Pertusaria bokluensis

Scientific classification
- Domain: Eukaryota
- Kingdom: Fungi
- Division: Ascomycota
- Class: Lecanoromycetes
- Order: Pertusariales
- Family: Pertusariaceae
- Genus: Pertusaria
- Species: P. bokluensis
- Binomial name: Pertusaria bokluensis Jariangpr. (2005)

= Pertusaria bokluensis =

- Authority: Jariangpr. (2005)

Species of lichen

Pertusaria bokluensis is a rare species of corticolous (bark-dwelling), crustose lichen in the family Pertusariaceae. Found in Thailand, it was formally described as a new species in 2005 by Sureeporn Jariangprasert. The type specimen was collected from the Bo Kluea Nhuea community (Bo Kluea district) at an altitude of 1000 m, where it was found growing on the bark of Dalbergia.
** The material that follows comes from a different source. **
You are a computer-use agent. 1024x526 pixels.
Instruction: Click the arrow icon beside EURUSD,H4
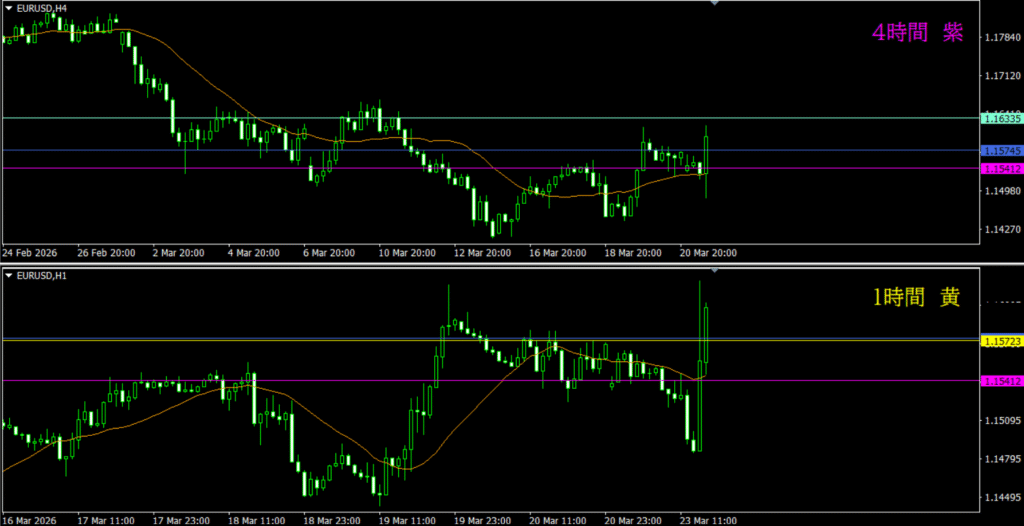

It is only known from the type specimen. The species epithet combines the name of the type locality with the Latin adjective -ensis, meaning "place of origin". The main distinguishing characteristics of Pertusaria bokluensis are the eight-spored asci, and the presence of the lichen products 4,5-dichlorolichexanthone and 2,2'-di-O-methylstenosporic acid.